Do-it-yourself bedeutet aber nur dann eine Kostenersparnis, wenn der Bauherr anstehende Arbeiten zum richtigen Zeitpunkt erledigt. Behindert er die nachfolgenden Gewerke, hängt der ganze Zeitplan, und das wird teuer. Ausschlaggebend für sinnvolle Eigenleistungen ist nicht zuletzt die Anzahl kompetenter Helfer.
Prinzipiell machen Eigenleistungen vor allem dort Sinn, wo Handwerker hohe Lohnkosten verrechnen:
- Beim Kelleraushub ist es völlig absurd, die Erdarbeiten in Handarbeit auszuführen und den Fundamentbeton in der Maschine zu mischen.
- Sinn macht das Graben von Rohrgräben, das Verlegen von Abwasserleitungen, das Mauern von nichttragenden Innenwänden, auch Handlangerdienste beim Dachdecken und bei der Lattung.
- Raffinierte Sparefrohs verwenden schmälere Ziegel und investieren dafür in mehr Dämmmaterial: Ein 38 Zentimeter dicker Ziegel kostet ca. das Dreifache eines 25-cm-Ziegels. Trotz dickerer Dämmung ergibt das ca. 7.300 Euro Einsparung.

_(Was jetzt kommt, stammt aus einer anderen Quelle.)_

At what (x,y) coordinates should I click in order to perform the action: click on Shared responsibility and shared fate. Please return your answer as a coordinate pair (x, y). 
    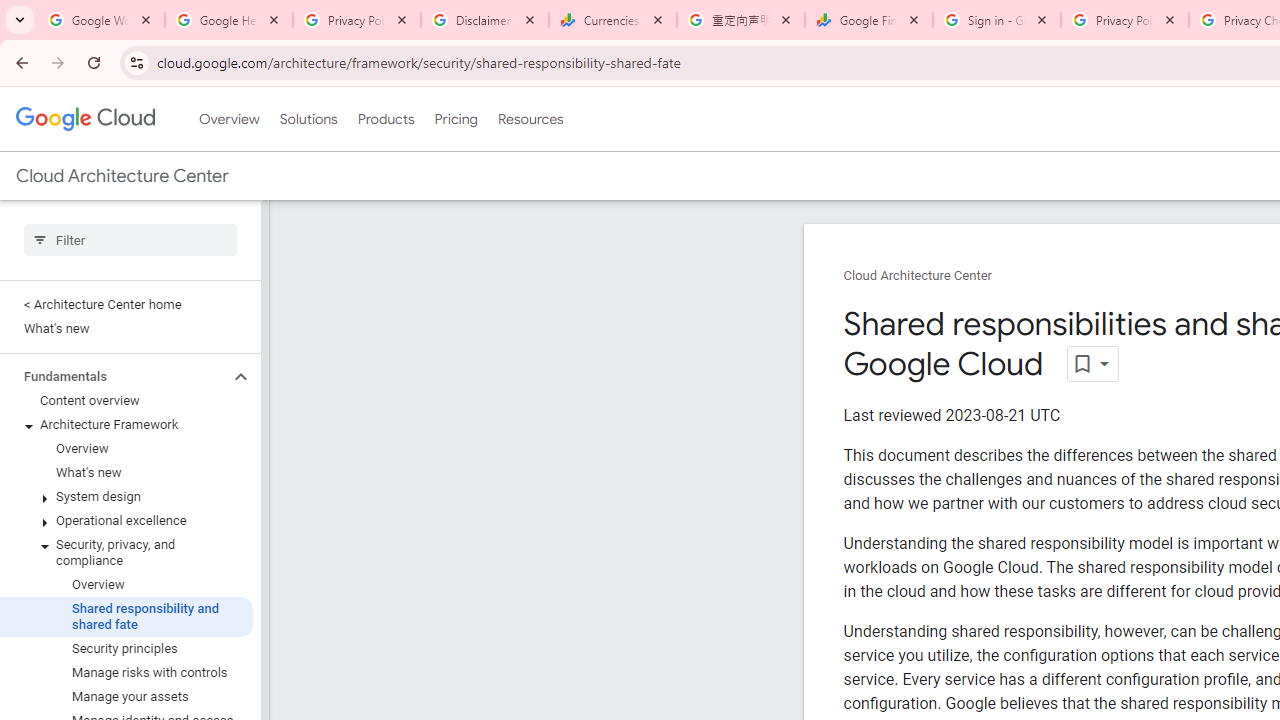
    Looking at the image, I should click on (126, 616).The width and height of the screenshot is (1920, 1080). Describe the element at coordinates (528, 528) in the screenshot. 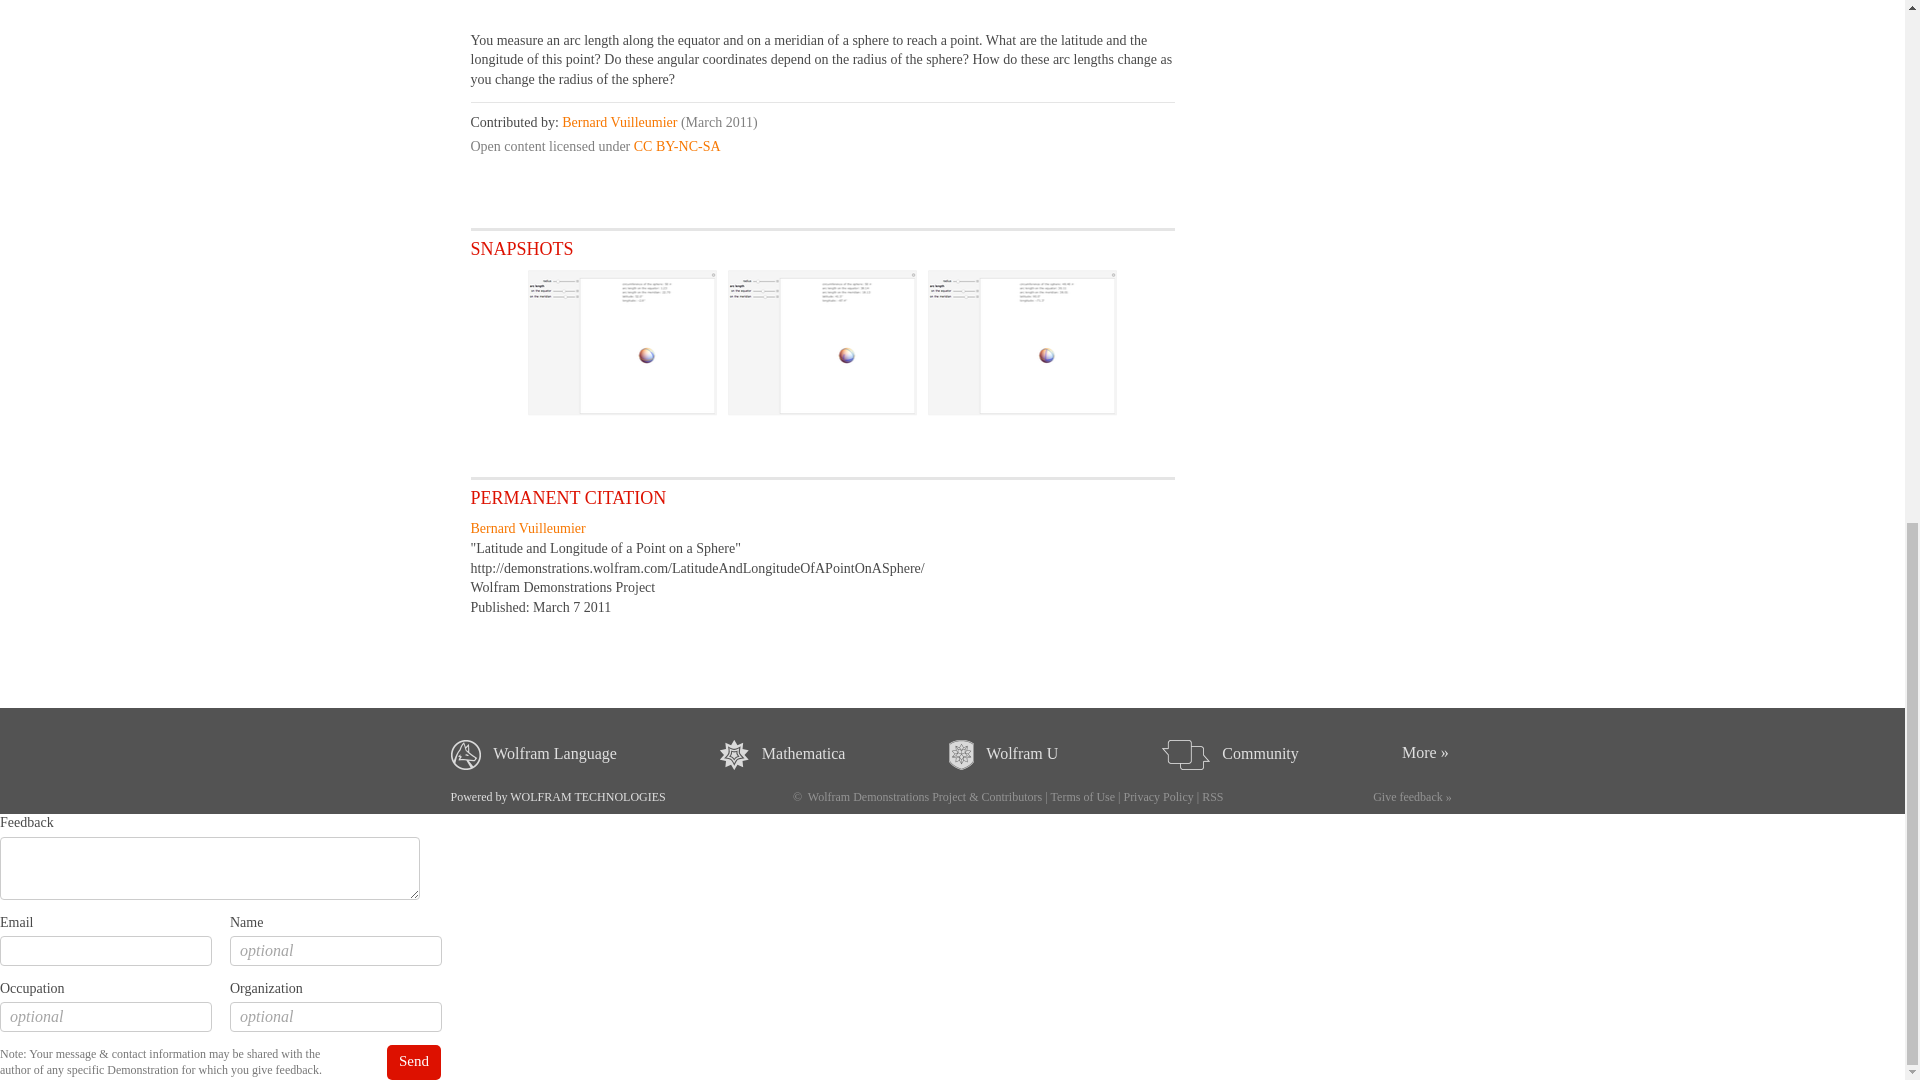

I see `Bernard Vuilleumier` at that location.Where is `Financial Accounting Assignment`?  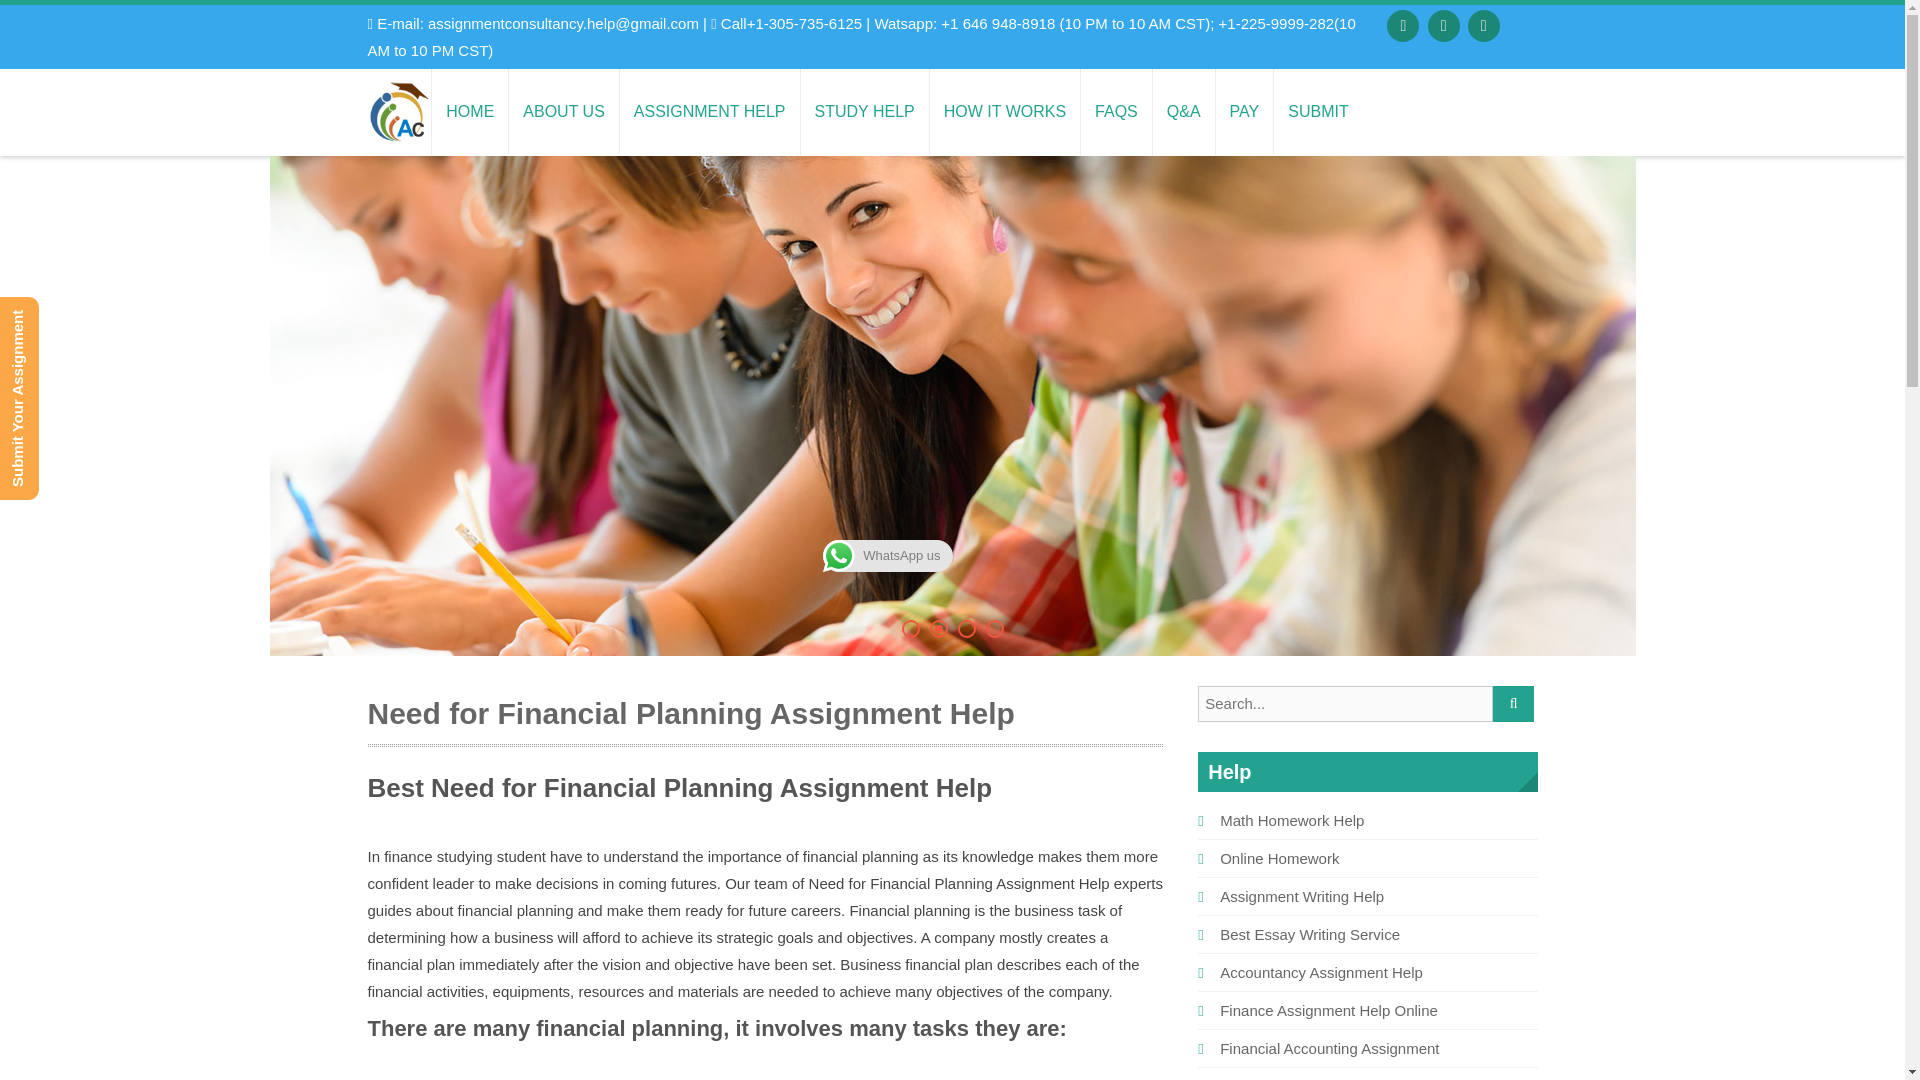
Financial Accounting Assignment is located at coordinates (1328, 1048).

- Bei Sanitär- und Elektroinstallationen sollte man ebenfalls mit einem Profi zusammenarbeiten, aber das Fräsen der Leitungsschlitze kann beispielsweise selber gemacht werden, was bis zu 1.500 Euro sparen kann.
- Beim Bodenverlegen, Verfliesen oder Ausmalen ist eine Einsparung von 30 bis 40 Prozent realistisch.